__EXERCISE BRIEF__: Would you repeat word for word the lines of the listing that follows, from the one with "1430x810 pixels." up to and including the one with "Screencap of post", and leave out the images?

__DATA EXTRACT__:
[Start of Attachment]

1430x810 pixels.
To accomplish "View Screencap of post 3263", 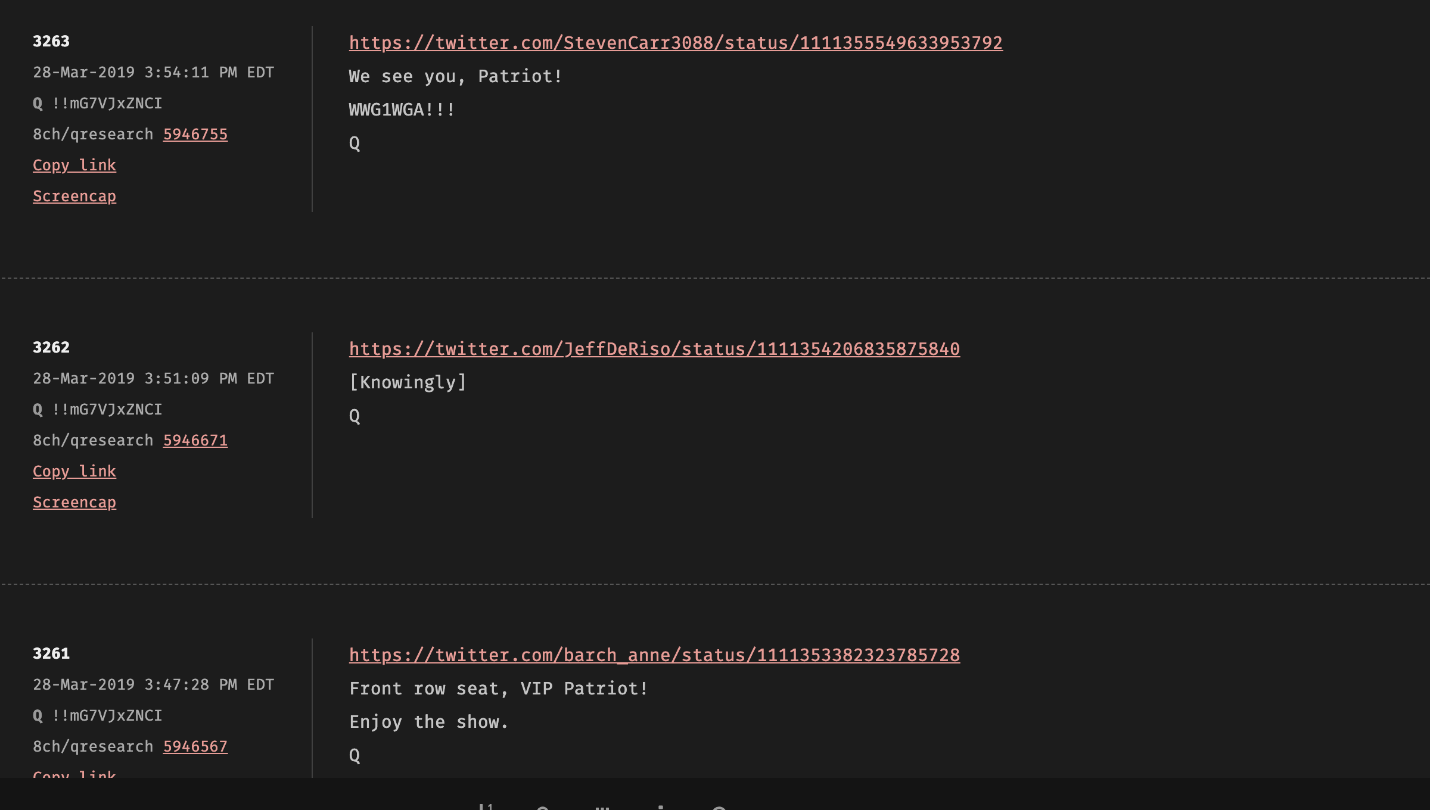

[End of Attachment]
[Start of Attachment]

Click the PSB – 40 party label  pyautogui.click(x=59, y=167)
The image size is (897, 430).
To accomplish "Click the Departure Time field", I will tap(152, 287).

[End of Attachment]

__SOLVED EXERCISE__:
1430x810 pixels.
To accomplish "View Screencap of post 3263", 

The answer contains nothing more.